PRIMERA LECTURA A LOS COLONIENSES

Es un viernes de mayo del año 2009, tarde hermosa de primavera en la ciudad de Colonia (Köln, para los germanos). Carlos está alegremente nervioso. Se ha pasado dos días ensayando para lo que será la primera lectura pública del libro que acaba de escribir y se publicará en un par de meses. No estaba seguro de qué párrafos serían los más interesantes para compartirlos con el público y le consultó a su amigo Robert, quien - sin dudarlo un segundo - le dijo escoge los más sexy. Buen consejo.

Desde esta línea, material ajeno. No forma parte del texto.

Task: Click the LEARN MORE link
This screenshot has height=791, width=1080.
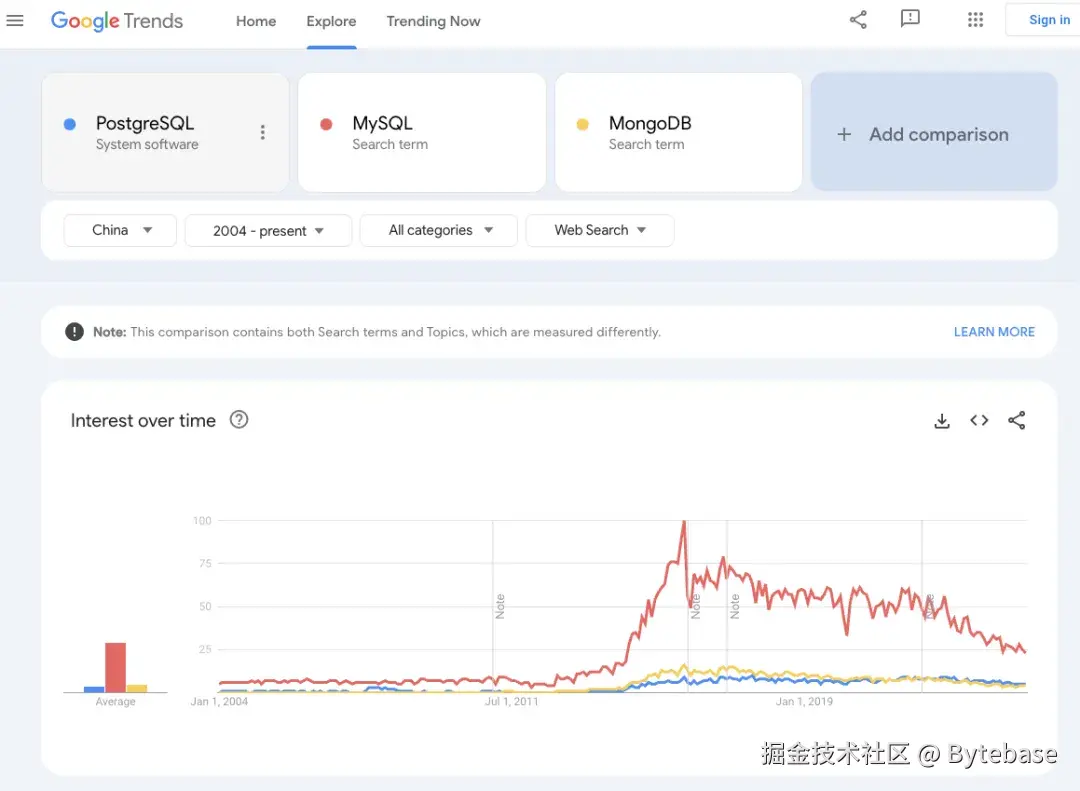Action: [994, 332]
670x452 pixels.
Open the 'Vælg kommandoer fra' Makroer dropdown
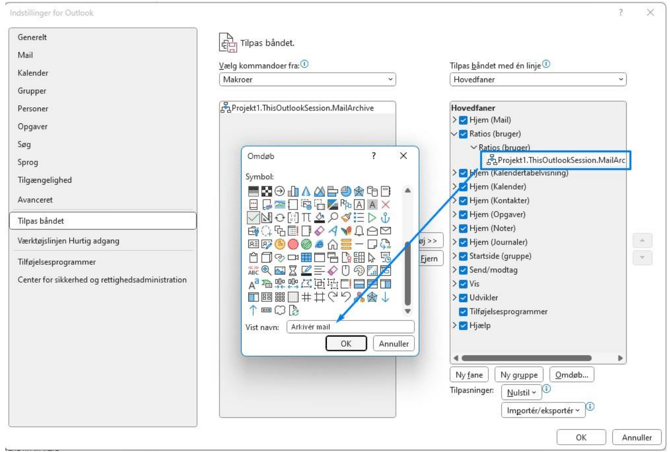pyautogui.click(x=307, y=79)
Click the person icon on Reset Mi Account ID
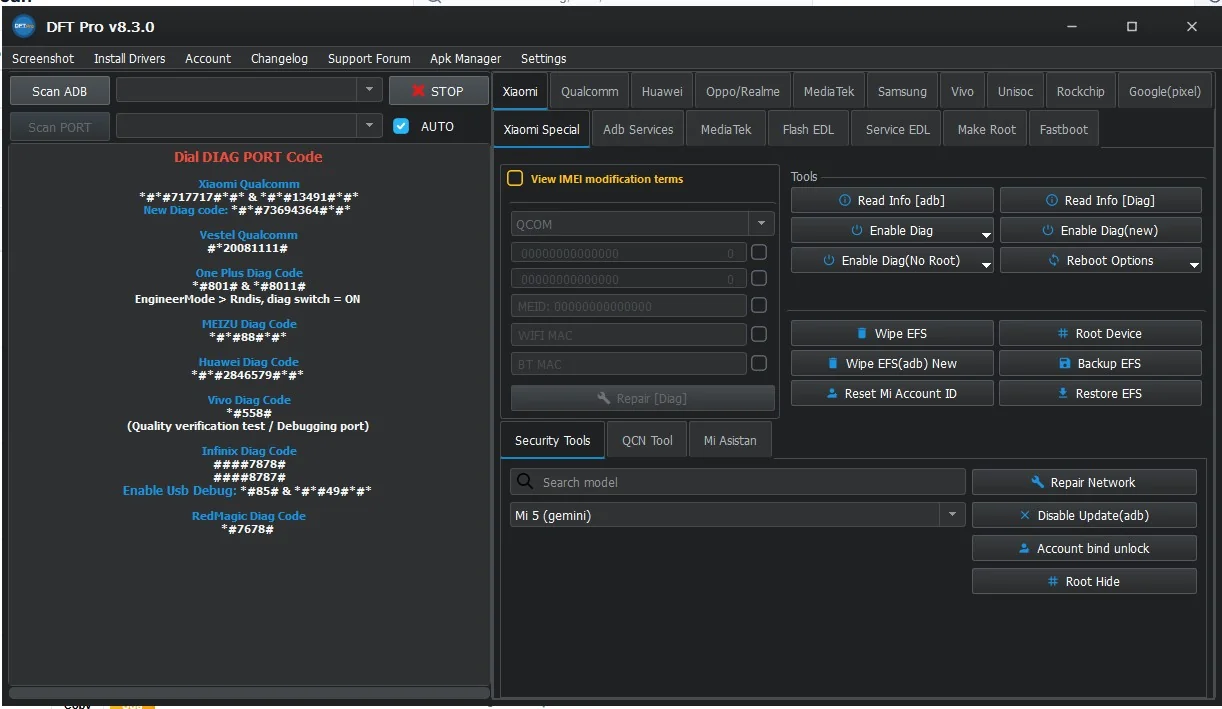This screenshot has height=709, width=1222. point(832,393)
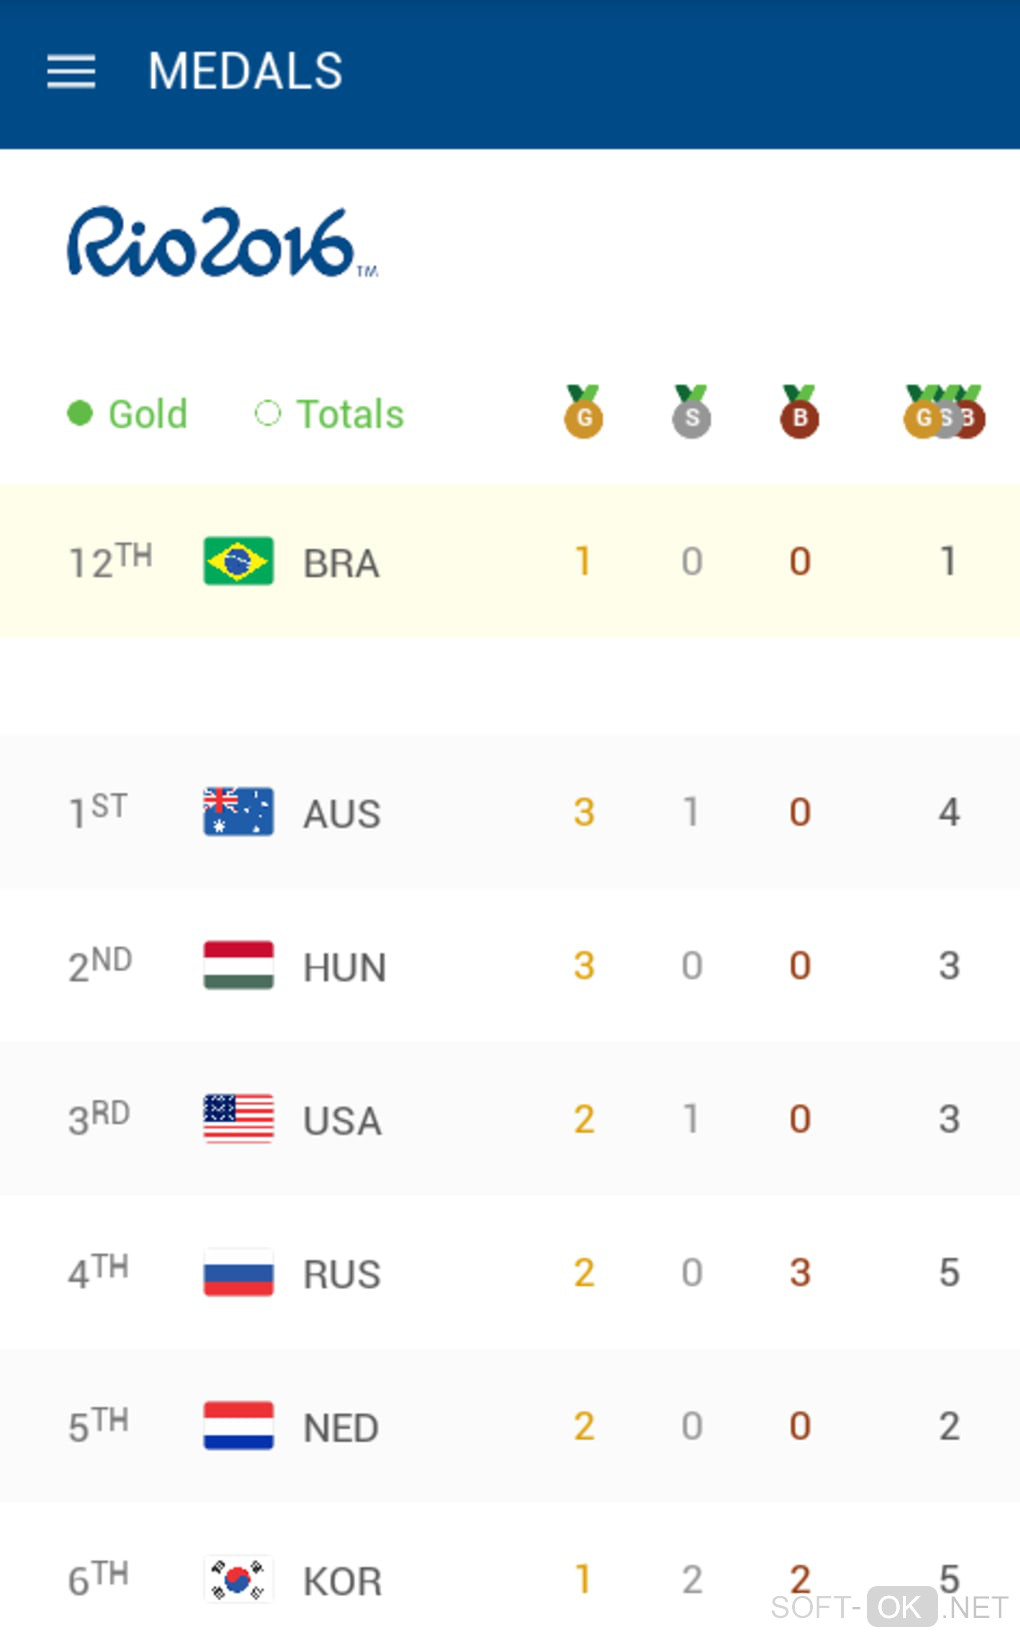Viewport: 1020px width, 1632px height.
Task: Click the bronze medal column icon
Action: coord(799,412)
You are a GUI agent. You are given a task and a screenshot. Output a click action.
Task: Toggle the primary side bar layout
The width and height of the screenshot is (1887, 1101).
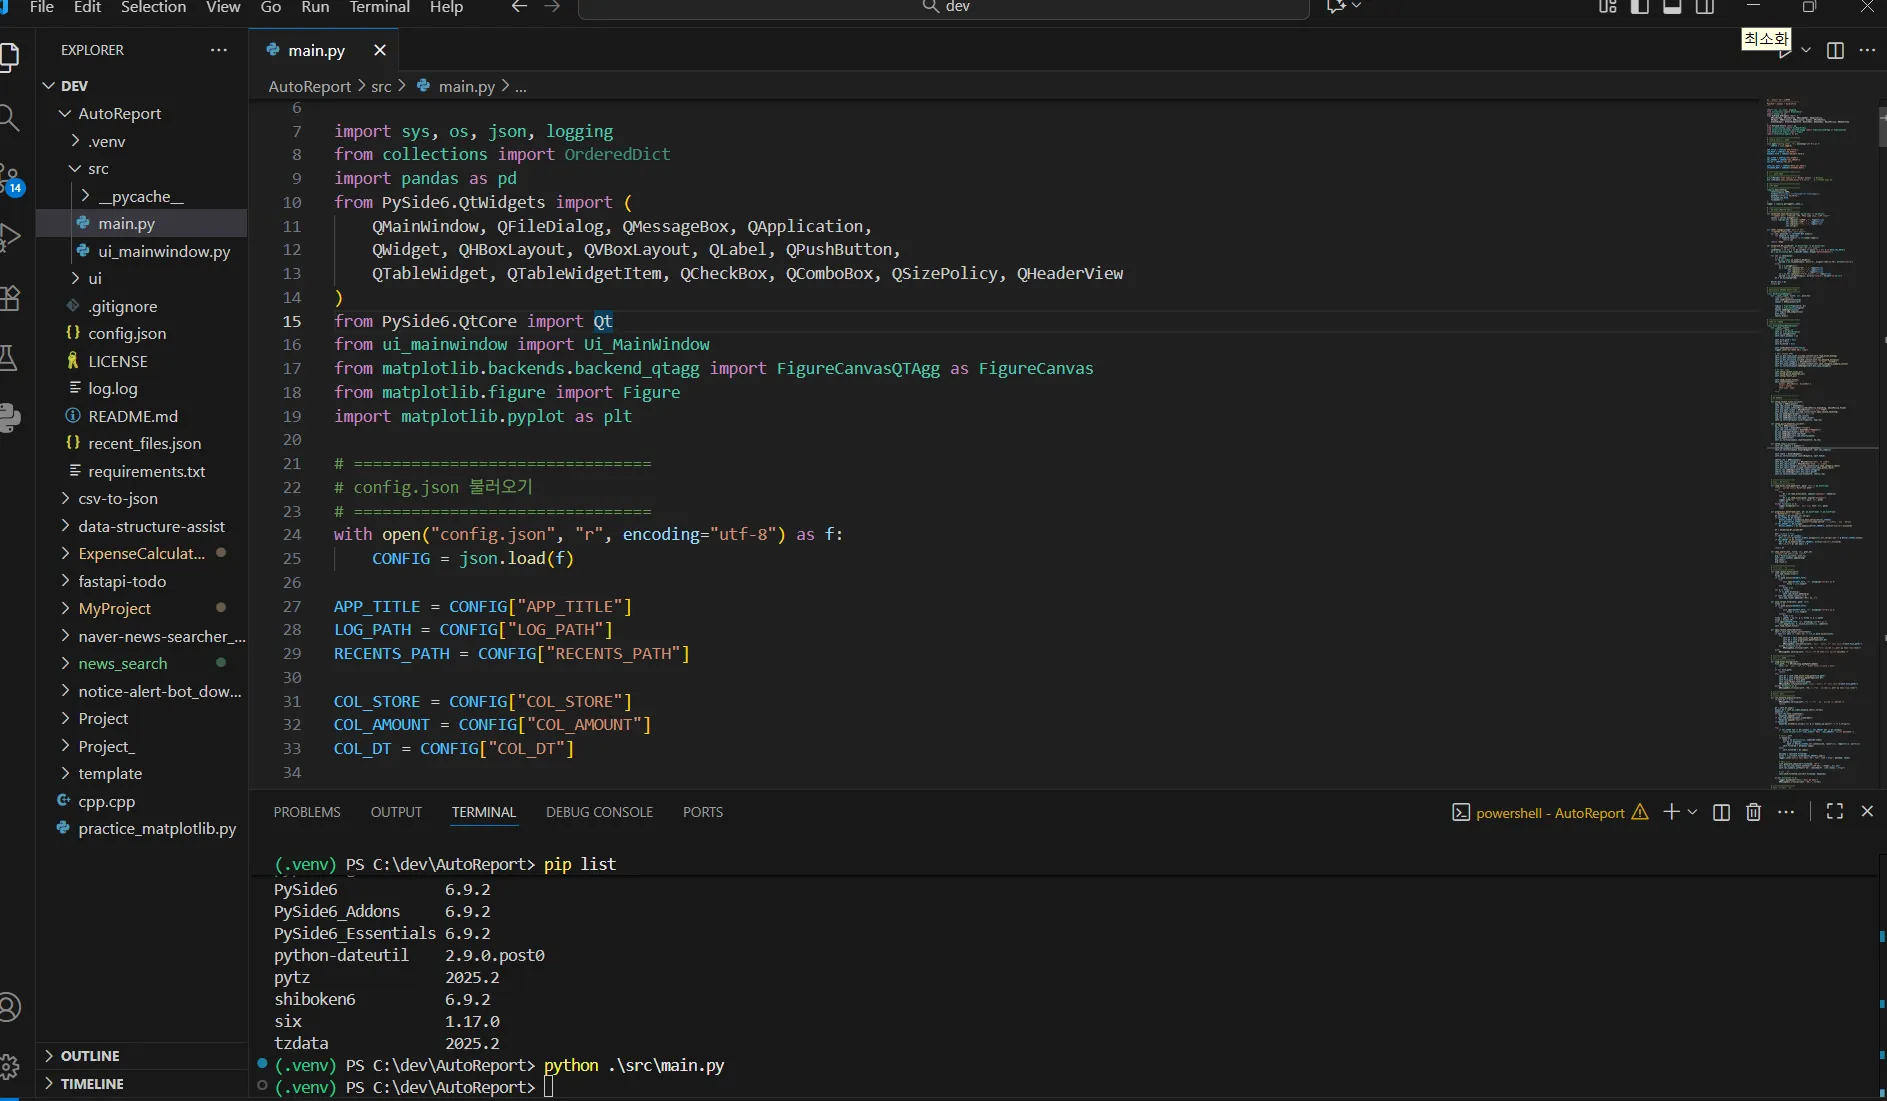coord(1640,7)
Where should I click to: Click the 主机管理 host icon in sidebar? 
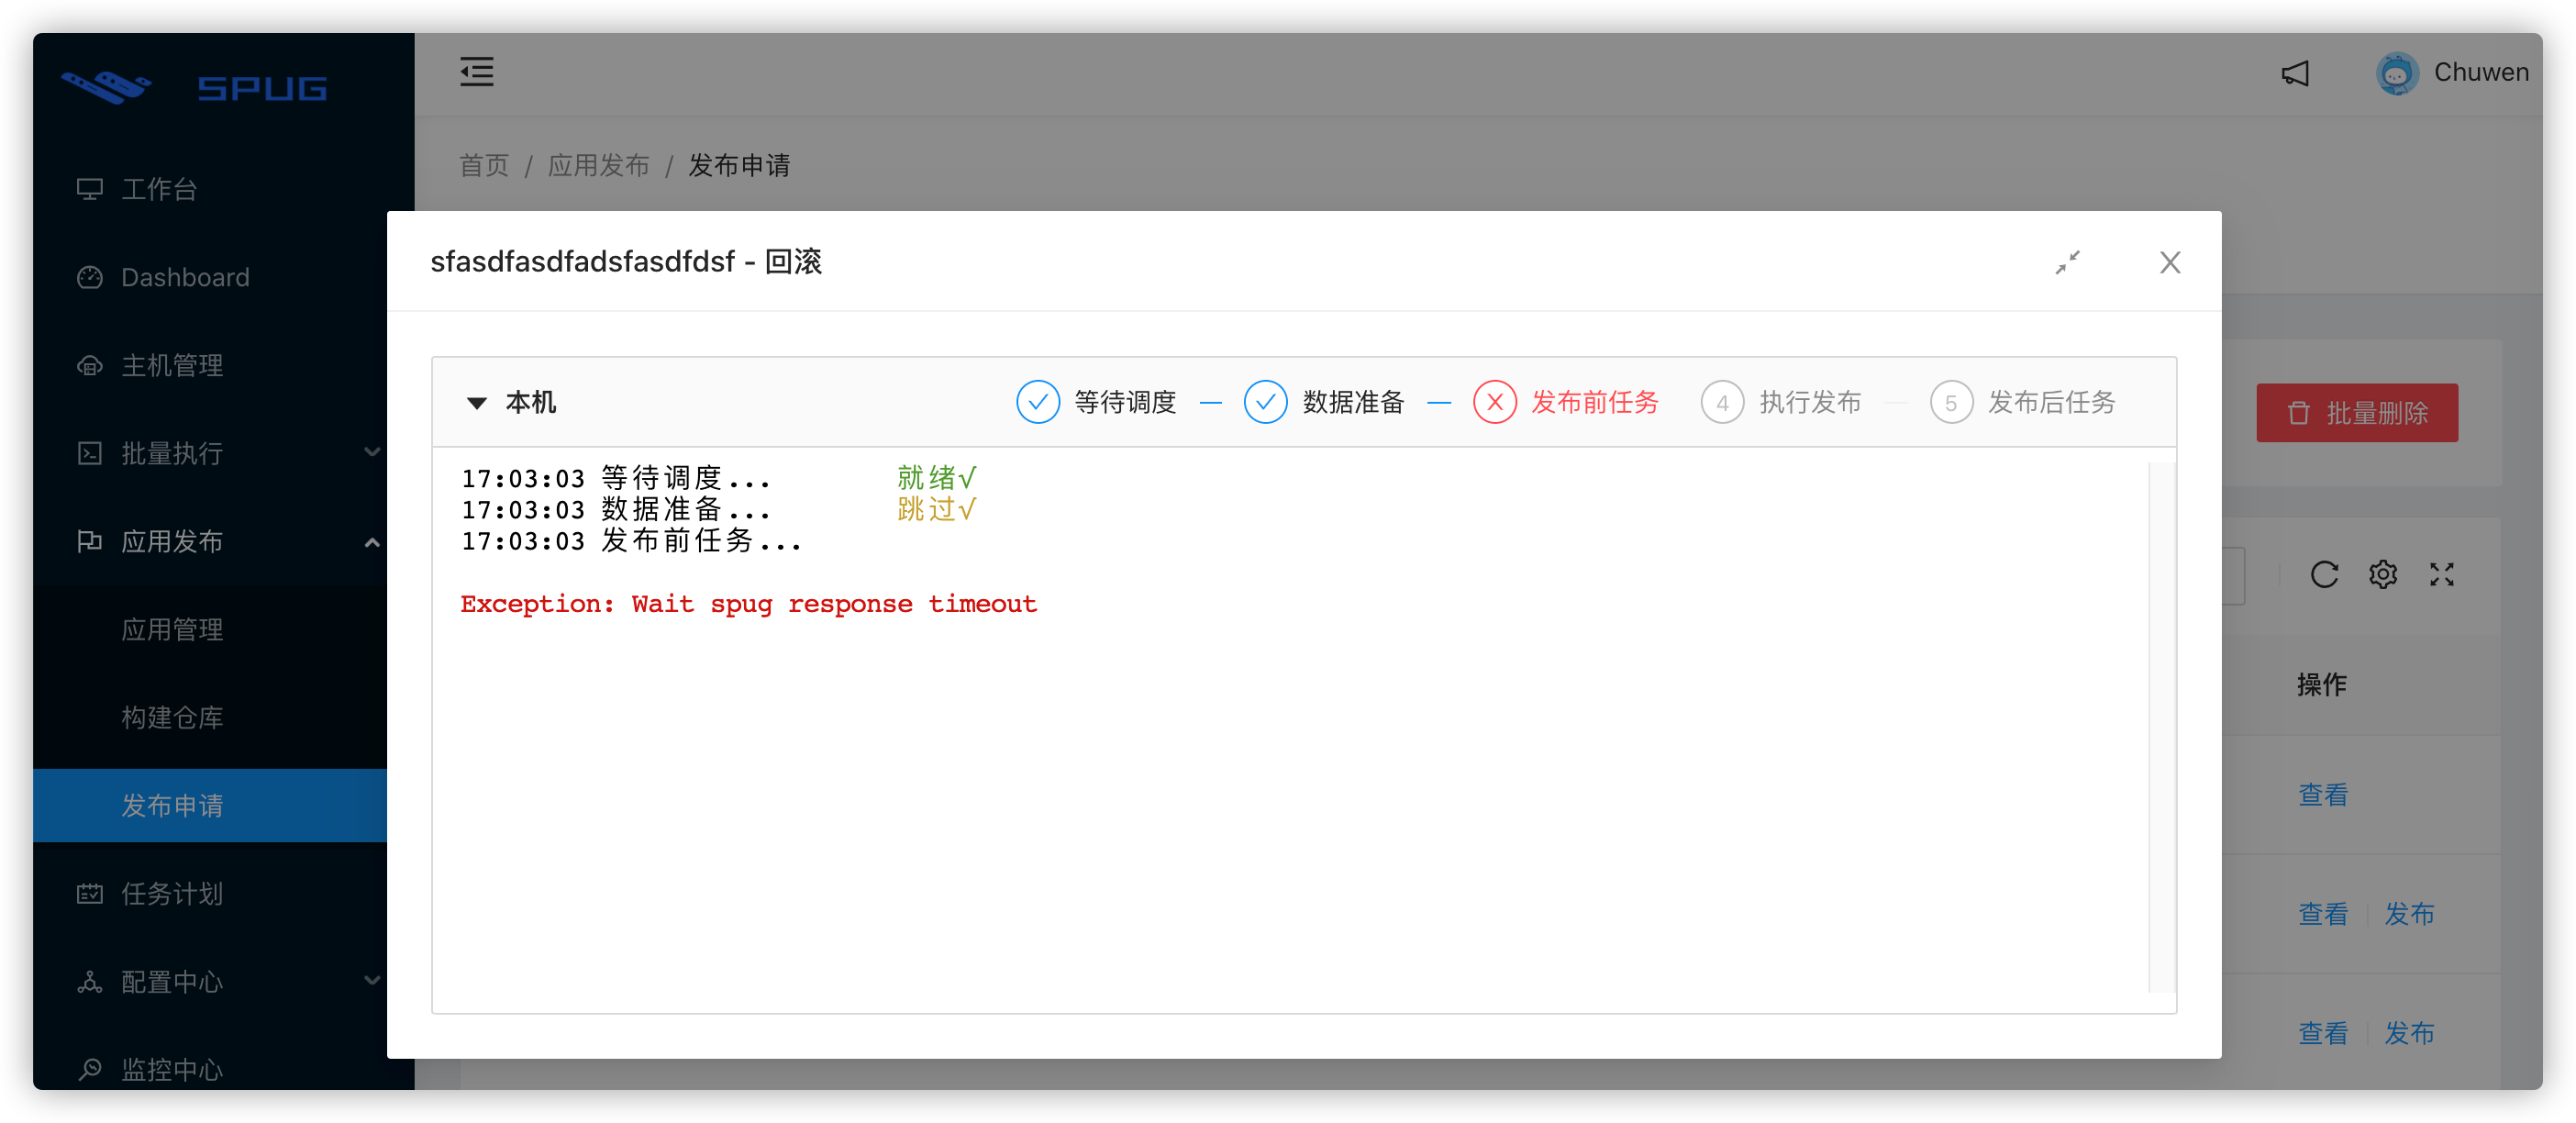pyautogui.click(x=90, y=365)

La lista de invitados a las tertulias colonienses anteriores lo intimida en cierta forma, al fin y al cabo figuran en ella escritores famosos. Hoy en cambio le toca a un ilustre escritorzuelo desconocido. A las ocho y quince en punto, el organizador y anfitrión del evento saluda al público y les presenta brevemente a Carlos... igual mucho que contar no hay. El primerizo respira hondo, bebe un trago de su limonada aromatizada con litchi y comparte con la audiencia cómo es que le dio por escribir su Coctel Selva Negra.

Comienza a leer a una velocidad precipitada el capítulo titulado Ediana, dime cuántos, cuántos, cuántos, en el que un chico inexperto se enamora de una brasilera un poco mayor que él – pero mucho más recorrida – y los celos retroactivos que le provoca el currículum de su inquieta namorada paulista. Al escuchar risas entre el público, se siente sumamente halagado ya que eso constituye para Carlos el mayor reconocimiento al que puede aspirar un escribidor.

Prosigue con Judith y el tatuaje de Pink Floyd, donde el narrador tratará infructuosamente de seducir a una muy original rockera mexicana con cara de novicia pero corazón de heavy metal. Remata la lectura con el tesoro de Monsieur Rémy, donde un encantador nonagenario francés que dirigió durante medio siglo el emporio de moda de su difunto marido suizo, pierde la cabeza por un treintañero que ha puesto la mira en su bien administrada herencia helvética más que en la nobleza de sus sentimientos.

Al finalizar la atropellada lectura, la incauta y probablemente confundida concurrencia aplaude y Carlos se siente un escritorzuelo tardío y feliz. Solo le piden, sugieren que por favor lea un poco más despacio para poder apreciar mejor su lenguaje. Un muchacho – seguramente estimulado por sustancias psicotrópicas – llega al extremo de aplaudir de pie, causando tanta sorpresa en el autor como en el resto de la audiencia y días más tarde plasma su experiencia en un simpático y benevolente artículo. ¡Gracias, Jorge!